After many years of planning, prospecting, meeting with tenants, negotiations, construction stops and starts, we finally reached a new milestone on November 27 – The opening of the highly anticipated food court at Union Station.

Rewind almost 6 years ago, to the first meeting with Osmington, to discuss the vision for the 170,000 SF of retail at Union Station.

The vision has been consistent over the years – the goal was to create a unique retail destination in the heart of the financial core. The food court had to be different – a curated mix of both national and local tenants. A place where commuters, event goers, office workers and residents could find a differentiating and relaxed atmosphere to grab a bite or those going to a game or concert could hang out, eat and socialize before heading out for the evening to the Scotiabank Arena with family or friends.

Head down the Go York Concourse, where you’ll find the escalators leading into the food court. At 8 a.m. McDonalds and Tim Horton’s already have long line-ups, while the rest of the food court is filled with people having meetings, working on laptops (WI-FI everywhere), parents and their kids are enjoying breakfast together before they start their day and friends are catching up and hanging out before work or school. Truly an eclectic mix of people, all gathered in one place and for one reason, to enjoy a meal and have a fun experience.

Arrive at 11:30 a.m., you’re already too late. It’s tough to find a seat or make a decision on what to eat from the array of tantalizing food offerings. Will it be a local operator like Loaded Pierogi, Roywoods, Sushi Shop, Bangkok Buri or Paramount? Or will it be a national tenant to satisfy your guilty pleasure like McDonald’s, Pizza Pizza or Tim Hortons? You decide to go with whichever has the shortest line because it doesn’t matter, it all looks good and you’d like to taste everything…eventually! Which means many more trips to the station.

It shouldn’t come as a surprise that the food court has been so well received and that so many people have somehow found it so quickly. After all, this was the vision, knowing that independent operators, who in some cases have no brand recognition in the financial core have been embraced because of the uniqueness of their food offerings is in itself very reassuring. It is a testimony to their open-mindedness and ability to be flexible and creative. And this is what attracted us to many of these independents, many of whom had no prior experience in either building out or operating a food court unit.
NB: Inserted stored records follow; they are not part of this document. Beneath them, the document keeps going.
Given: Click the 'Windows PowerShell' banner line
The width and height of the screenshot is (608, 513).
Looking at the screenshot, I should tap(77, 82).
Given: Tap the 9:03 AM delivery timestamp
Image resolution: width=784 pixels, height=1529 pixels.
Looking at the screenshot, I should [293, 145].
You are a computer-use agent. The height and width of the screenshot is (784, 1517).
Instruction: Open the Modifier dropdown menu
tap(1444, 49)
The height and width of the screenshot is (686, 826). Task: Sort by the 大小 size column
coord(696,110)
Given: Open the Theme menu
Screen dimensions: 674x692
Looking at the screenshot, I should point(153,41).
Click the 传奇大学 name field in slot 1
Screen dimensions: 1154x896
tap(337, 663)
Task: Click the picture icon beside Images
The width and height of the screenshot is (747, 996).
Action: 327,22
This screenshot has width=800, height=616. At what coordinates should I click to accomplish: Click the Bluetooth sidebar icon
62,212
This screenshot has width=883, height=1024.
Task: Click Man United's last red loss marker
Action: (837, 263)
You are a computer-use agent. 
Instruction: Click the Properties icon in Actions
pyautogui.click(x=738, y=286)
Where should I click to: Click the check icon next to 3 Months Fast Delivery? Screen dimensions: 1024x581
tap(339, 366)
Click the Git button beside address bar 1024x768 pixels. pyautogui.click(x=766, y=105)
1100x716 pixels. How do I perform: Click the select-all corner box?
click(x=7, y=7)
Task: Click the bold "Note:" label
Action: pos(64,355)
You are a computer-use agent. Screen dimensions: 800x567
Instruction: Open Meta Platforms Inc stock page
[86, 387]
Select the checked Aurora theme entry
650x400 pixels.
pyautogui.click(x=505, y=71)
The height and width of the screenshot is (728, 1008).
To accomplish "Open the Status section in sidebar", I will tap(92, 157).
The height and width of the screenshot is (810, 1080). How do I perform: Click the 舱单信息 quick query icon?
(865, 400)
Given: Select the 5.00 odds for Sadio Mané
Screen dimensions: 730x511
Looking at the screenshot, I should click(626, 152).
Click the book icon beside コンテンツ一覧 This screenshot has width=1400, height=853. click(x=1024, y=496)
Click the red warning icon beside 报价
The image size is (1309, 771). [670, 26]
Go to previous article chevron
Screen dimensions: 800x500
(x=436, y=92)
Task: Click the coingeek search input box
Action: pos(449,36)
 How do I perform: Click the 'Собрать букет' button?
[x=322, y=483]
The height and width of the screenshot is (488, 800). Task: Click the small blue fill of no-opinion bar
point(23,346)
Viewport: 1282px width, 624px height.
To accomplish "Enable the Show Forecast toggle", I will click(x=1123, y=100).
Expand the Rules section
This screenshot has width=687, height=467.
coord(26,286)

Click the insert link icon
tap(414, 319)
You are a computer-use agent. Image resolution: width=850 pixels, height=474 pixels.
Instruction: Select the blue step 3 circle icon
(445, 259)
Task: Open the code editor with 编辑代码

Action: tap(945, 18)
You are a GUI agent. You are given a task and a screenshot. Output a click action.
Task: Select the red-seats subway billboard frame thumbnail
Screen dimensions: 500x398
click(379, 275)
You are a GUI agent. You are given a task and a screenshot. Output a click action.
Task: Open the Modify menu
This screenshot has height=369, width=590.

It required an open mind: a positive attitude, belief and then a leap of faith. To their credit, Torontonians are not only ready for, but are also embracing these different and new food experiences! Take Khao San Road for example, they took their street concept and customized it to fit the design and menu of a food court setting and experience, serving up chef-driven food in a fast paced and chaotic environment. You’ll be lucky if you find less than 20 people in line during the lunch hour rush!

For all involved, from the city, to the designers and collaborators GH+A and Partisans, to Osmington who believed in Union Station as a credible retail destination, the ambitious curation of the food court required an open mind and many jam sessions for it to have a positive outcome. Mission Accomplished!

Congrats to all of the collaborators and especially to all of the tenants!